Hach, aus Dänemark kommen doch die schönsten Dinge. So auch unser heutiger Musiktipp: Oh Land. Die Elektropopsängerin Nanna Øland Fabricius ist sogar in einer meiner liebsten Städte geboren: Kopenhagen. Kein Wunder also, dass diese blonde Elfe nicht nur sehr coole Mukke macht. Sie zieht sich auch so stylish an, dass man ihre Musikvideos teilweise mit einer Modekampagne verwechseln möchte. Doch damit nicht genug. Auch ihre Bühnenshows sollen was ganz besonderes sein (wovon ich mich hoffentlich irgendwann noch selbst überzeugen kann). Sie setzt bei Live-Auftritten ein Drumpad ein, das es ihr erlaubt, Sound Samples abzuspielen und das abhängig von ihrer Interaktion mit dem Gerät Bilder auf Ballons projiziert.

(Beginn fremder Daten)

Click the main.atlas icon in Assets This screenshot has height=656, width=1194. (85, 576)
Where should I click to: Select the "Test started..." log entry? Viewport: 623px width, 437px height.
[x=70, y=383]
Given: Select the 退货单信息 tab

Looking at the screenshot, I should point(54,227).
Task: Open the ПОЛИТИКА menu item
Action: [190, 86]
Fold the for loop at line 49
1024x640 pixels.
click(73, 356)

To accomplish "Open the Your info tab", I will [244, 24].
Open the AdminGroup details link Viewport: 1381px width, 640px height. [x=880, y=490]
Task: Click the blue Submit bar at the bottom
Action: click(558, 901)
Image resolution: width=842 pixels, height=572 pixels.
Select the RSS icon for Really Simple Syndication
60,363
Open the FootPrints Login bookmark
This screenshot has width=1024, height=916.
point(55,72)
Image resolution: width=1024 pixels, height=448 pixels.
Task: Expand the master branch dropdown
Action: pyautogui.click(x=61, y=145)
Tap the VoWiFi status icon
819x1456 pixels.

Aber fangen wir von vorne an: Nanna wurde 1985 geboren und ist das Kind einer Opernsängerin und eines Organisten. Als Kind tanzte sie fleissig Ballet, doch erlitt dann eine schwere Rückenverletzung und wechselte zur Musik. Schmerzhaft für sie, Glück für uns. Denn obwohl der internationale Durchbruch erst ein wenig auf sich warten ließ, wurde sie im Amerika von Epic Records schnell unter Vertrag genommen. Und seitdem geht es mit ihrer Karriere steil bergauf. Sie arbeitete mit Leuten wie Pharrell Williams zusammen, spielte in der Jimmy Kimmel Show und erntete Preise wie  den NewNowNext Award 2011. Ausserdem war sie bereits Vorgruppe von Katy Perry. So oder so, diese Frau ist auch ein optisches Highlight und deswegen folge ich ihren Schritten mit Argusaugen.

Musikalisch wird sie häufig mit Lykke Li oder Goldfrapp verglichen.